▸ WORK TO COMPLETE
Rewrite all of the material below, replacing "GUI agent" with "screen agent" and keeping everything else identical.

▸ Dataset items

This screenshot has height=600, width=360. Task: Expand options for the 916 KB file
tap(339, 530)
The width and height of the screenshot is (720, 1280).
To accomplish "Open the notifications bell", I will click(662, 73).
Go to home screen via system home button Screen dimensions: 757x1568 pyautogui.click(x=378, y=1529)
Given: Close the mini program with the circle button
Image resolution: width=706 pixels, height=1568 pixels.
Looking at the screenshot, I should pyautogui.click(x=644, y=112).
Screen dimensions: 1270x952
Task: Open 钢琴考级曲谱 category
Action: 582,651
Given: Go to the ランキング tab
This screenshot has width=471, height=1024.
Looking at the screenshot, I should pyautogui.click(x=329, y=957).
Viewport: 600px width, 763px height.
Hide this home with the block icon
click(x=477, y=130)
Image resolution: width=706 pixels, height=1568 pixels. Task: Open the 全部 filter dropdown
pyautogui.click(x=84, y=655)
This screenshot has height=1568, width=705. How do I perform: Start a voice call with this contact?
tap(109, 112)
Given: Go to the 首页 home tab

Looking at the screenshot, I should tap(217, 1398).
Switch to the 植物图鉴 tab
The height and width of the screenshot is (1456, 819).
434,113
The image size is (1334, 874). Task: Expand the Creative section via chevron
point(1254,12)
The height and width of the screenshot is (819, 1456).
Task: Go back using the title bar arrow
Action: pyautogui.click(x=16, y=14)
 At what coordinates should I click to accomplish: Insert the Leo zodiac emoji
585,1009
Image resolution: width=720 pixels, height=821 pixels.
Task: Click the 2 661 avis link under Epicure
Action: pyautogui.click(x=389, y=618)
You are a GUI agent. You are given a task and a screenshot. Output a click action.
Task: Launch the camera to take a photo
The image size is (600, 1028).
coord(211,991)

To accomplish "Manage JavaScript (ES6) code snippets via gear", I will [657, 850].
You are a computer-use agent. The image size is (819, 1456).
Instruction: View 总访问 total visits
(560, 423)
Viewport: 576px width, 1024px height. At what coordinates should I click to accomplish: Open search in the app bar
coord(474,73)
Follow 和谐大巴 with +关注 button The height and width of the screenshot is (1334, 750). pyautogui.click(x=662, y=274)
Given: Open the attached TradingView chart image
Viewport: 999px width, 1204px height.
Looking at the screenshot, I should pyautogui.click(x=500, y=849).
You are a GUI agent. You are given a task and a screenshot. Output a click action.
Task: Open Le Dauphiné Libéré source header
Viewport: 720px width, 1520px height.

▸ TASK SOLUTION
This screenshot has height=600, width=360. Task: Expand options for the 916 KB file
tap(339, 530)
The width and height of the screenshot is (720, 1280).
To accomplish "Open the notifications bell", I will click(662, 73).
Go to home screen via system home button Screen dimensions: 757x1568 pyautogui.click(x=378, y=1529)
Given: Close the mini program with the circle button
Image resolution: width=706 pixels, height=1568 pixels.
Looking at the screenshot, I should pyautogui.click(x=644, y=112).
Screen dimensions: 1270x952
Task: Open 钢琴考级曲谱 category
Action: 582,651
Given: Go to the ランキング tab
This screenshot has width=471, height=1024.
Looking at the screenshot, I should pyautogui.click(x=329, y=957).
Viewport: 600px width, 763px height.
Hide this home with the block icon
click(x=477, y=130)
Image resolution: width=706 pixels, height=1568 pixels. Task: Open the 全部 filter dropdown
pyautogui.click(x=84, y=655)
This screenshot has height=1568, width=705. How do I perform: Start a voice call with this contact?
tap(109, 112)
Given: Go to the 首页 home tab

Looking at the screenshot, I should tap(217, 1398).
Switch to the 植物图鉴 tab
The height and width of the screenshot is (1456, 819).
434,113
The image size is (1334, 874). Task: Expand the Creative section via chevron
point(1254,12)
The height and width of the screenshot is (819, 1456).
Task: Go back using the title bar arrow
Action: pyautogui.click(x=16, y=14)
 At what coordinates should I click to accomplish: Insert the Leo zodiac emoji
585,1009
Image resolution: width=720 pixels, height=821 pixels.
Task: Click the 2 661 avis link under Epicure
Action: pyautogui.click(x=389, y=618)
You are a screen agent. You are given a task and a screenshot. Output a click action.
Task: Launch the camera to take a photo
The image size is (600, 1028).
coord(211,991)

To accomplish "Manage JavaScript (ES6) code snippets via gear", I will [657, 850].
You are a computer-use agent. The image size is (819, 1456).
Instruction: View 总访问 total visits
(560, 423)
Viewport: 576px width, 1024px height. At what coordinates should I click to accomplish: Open search in the app bar
coord(474,73)
Follow 和谐大巴 with +关注 button The height and width of the screenshot is (1334, 750). pyautogui.click(x=662, y=274)
Given: Open the attached TradingView chart image
Viewport: 999px width, 1204px height.
Looking at the screenshot, I should pyautogui.click(x=500, y=849).
You are a screen agent. You are given a task and a screenshot. Output a click action.
Task: Open Le Dauphiné Libéré source header
Viewport: 720px width, 1520px height.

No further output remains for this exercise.